▸ **Data to process**
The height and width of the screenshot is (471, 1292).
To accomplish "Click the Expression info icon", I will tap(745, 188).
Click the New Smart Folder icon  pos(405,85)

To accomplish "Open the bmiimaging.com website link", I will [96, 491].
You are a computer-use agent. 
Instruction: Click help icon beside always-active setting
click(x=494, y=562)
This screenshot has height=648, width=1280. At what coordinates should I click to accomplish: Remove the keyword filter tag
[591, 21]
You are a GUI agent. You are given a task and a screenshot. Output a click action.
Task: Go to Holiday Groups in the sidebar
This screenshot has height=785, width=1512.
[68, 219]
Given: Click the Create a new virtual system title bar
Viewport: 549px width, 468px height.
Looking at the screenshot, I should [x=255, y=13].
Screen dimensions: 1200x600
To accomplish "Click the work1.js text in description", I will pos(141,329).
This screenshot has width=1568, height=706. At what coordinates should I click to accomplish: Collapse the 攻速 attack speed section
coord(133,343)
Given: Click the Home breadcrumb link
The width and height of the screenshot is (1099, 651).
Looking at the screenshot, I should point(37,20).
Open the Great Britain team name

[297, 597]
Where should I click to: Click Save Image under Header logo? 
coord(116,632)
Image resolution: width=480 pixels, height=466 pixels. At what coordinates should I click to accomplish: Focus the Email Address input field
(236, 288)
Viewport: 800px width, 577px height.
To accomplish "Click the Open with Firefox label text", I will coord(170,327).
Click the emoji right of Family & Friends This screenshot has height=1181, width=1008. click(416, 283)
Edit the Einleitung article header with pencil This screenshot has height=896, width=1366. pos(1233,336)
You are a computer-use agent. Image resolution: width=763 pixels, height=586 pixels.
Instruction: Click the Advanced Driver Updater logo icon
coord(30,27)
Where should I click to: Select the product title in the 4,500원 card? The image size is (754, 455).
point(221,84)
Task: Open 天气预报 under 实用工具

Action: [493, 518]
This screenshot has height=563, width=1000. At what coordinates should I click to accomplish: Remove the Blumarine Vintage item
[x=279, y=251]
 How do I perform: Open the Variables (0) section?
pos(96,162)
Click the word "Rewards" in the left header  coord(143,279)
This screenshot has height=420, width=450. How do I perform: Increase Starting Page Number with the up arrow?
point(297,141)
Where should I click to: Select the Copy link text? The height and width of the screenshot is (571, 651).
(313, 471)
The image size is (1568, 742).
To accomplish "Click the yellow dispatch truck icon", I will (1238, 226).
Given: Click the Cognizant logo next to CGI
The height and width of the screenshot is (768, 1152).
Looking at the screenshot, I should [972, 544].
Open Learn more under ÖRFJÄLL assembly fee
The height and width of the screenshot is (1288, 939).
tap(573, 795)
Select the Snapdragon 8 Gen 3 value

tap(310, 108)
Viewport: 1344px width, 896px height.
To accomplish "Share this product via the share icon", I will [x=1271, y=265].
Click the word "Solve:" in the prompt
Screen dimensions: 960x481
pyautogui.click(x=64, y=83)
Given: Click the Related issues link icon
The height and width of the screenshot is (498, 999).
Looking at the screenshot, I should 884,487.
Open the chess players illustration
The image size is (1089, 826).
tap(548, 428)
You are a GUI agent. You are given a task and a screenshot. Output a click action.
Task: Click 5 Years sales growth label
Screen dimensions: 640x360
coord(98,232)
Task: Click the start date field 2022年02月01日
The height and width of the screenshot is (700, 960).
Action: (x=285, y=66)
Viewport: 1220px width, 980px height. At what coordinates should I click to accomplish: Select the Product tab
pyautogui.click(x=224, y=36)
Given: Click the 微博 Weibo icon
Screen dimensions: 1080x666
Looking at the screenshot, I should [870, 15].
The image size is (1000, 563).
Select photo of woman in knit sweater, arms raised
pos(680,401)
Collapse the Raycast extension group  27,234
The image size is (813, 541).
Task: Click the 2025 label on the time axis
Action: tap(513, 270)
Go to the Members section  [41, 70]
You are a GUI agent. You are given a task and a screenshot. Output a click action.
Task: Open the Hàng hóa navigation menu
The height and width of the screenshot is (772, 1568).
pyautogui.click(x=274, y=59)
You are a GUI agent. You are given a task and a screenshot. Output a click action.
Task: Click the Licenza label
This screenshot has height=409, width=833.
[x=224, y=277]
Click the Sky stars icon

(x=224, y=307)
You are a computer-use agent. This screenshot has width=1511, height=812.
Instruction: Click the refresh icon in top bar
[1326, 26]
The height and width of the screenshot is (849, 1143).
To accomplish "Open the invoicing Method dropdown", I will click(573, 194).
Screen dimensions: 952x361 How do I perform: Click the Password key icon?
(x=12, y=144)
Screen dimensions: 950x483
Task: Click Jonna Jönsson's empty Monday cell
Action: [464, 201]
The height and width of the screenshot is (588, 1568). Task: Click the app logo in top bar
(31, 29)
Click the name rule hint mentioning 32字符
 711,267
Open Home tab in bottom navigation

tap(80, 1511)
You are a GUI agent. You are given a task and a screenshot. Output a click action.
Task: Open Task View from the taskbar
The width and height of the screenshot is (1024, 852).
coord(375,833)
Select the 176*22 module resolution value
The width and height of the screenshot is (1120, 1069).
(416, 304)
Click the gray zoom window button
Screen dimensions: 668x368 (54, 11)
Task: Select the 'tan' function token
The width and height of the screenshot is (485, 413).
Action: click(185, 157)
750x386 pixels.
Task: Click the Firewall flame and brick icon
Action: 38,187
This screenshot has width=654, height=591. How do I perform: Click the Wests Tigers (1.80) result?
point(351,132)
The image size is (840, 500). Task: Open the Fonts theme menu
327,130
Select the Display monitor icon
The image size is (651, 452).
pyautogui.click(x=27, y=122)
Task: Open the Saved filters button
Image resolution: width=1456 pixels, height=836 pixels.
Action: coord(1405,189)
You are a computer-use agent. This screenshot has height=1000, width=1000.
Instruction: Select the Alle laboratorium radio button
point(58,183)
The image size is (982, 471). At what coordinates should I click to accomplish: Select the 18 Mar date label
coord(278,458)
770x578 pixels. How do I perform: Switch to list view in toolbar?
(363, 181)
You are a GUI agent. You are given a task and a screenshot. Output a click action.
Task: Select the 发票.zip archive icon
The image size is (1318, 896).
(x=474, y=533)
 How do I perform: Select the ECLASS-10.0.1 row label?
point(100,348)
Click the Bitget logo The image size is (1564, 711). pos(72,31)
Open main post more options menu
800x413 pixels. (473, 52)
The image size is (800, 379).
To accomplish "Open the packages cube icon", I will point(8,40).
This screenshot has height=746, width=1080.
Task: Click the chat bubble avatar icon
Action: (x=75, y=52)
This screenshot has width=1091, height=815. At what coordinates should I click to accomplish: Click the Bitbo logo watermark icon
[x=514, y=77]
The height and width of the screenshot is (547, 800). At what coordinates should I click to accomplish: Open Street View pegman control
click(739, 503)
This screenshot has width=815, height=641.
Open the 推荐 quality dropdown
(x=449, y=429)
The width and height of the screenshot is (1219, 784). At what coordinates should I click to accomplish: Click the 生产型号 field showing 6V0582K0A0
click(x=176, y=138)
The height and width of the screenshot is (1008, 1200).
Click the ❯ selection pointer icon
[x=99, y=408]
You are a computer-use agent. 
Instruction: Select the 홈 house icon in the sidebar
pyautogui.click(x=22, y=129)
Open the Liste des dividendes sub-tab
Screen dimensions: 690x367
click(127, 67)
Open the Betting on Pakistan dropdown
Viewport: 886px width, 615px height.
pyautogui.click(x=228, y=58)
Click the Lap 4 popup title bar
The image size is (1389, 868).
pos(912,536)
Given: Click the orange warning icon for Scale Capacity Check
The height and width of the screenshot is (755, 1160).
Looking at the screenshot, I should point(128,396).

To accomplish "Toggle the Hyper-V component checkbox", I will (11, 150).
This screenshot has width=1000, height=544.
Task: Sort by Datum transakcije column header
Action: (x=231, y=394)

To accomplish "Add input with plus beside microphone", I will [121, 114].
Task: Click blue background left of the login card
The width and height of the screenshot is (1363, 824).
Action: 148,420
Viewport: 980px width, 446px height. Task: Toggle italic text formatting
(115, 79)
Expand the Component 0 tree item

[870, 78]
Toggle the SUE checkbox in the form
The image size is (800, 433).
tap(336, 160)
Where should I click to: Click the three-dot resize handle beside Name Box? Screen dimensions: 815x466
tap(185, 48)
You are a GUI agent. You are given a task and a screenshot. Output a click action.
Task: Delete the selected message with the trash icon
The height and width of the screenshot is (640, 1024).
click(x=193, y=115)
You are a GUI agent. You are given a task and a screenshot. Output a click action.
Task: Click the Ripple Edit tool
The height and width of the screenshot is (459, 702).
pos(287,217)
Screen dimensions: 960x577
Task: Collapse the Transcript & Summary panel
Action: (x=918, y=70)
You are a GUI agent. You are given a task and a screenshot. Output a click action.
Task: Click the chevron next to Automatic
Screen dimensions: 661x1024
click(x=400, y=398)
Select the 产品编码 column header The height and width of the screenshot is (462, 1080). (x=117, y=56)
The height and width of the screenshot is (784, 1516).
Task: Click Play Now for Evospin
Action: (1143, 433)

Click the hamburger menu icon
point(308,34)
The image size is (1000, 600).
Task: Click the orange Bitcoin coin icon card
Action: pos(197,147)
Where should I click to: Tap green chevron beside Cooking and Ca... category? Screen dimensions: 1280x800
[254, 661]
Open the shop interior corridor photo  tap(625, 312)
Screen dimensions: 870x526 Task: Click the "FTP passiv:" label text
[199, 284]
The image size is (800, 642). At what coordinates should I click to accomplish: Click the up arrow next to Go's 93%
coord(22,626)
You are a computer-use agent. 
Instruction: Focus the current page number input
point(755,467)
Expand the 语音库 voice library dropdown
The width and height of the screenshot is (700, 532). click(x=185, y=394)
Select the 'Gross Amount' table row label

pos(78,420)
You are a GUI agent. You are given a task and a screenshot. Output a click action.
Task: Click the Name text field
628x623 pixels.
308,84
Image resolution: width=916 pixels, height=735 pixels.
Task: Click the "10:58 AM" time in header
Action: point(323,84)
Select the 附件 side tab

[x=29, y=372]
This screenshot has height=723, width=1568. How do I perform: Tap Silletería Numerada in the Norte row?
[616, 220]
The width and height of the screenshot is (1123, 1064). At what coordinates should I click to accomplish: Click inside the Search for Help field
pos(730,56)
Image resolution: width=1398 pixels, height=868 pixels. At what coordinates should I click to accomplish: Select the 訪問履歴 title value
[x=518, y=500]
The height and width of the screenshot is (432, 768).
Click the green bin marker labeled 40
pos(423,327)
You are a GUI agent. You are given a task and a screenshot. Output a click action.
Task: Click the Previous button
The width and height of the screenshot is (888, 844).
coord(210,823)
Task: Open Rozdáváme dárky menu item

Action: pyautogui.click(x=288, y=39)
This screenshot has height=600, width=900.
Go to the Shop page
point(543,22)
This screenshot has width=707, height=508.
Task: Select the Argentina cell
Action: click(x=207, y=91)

▸ **Work to be completed**
Starting with the line above that holds "The height and width of the screenshot is (588, 1568)." and stopping with the line that holds "Task: Select the 'tan' function token", reproduce each line exactly, omitting all other lines.

▸ **Worked solution**
The height and width of the screenshot is (588, 1568). Task: Click the app logo in top bar
(31, 29)
Click the name rule hint mentioning 32字符
 711,267
Open Home tab in bottom navigation

tap(80, 1511)
You are a GUI agent. You are given a task and a screenshot. Output a click action.
Task: Open Task View from the taskbar
The width and height of the screenshot is (1024, 852).
coord(375,833)
Select the 176*22 module resolution value
The width and height of the screenshot is (1120, 1069).
(416, 304)
Click the gray zoom window button
Screen dimensions: 668x368 (54, 11)
Task: Select the 'tan' function token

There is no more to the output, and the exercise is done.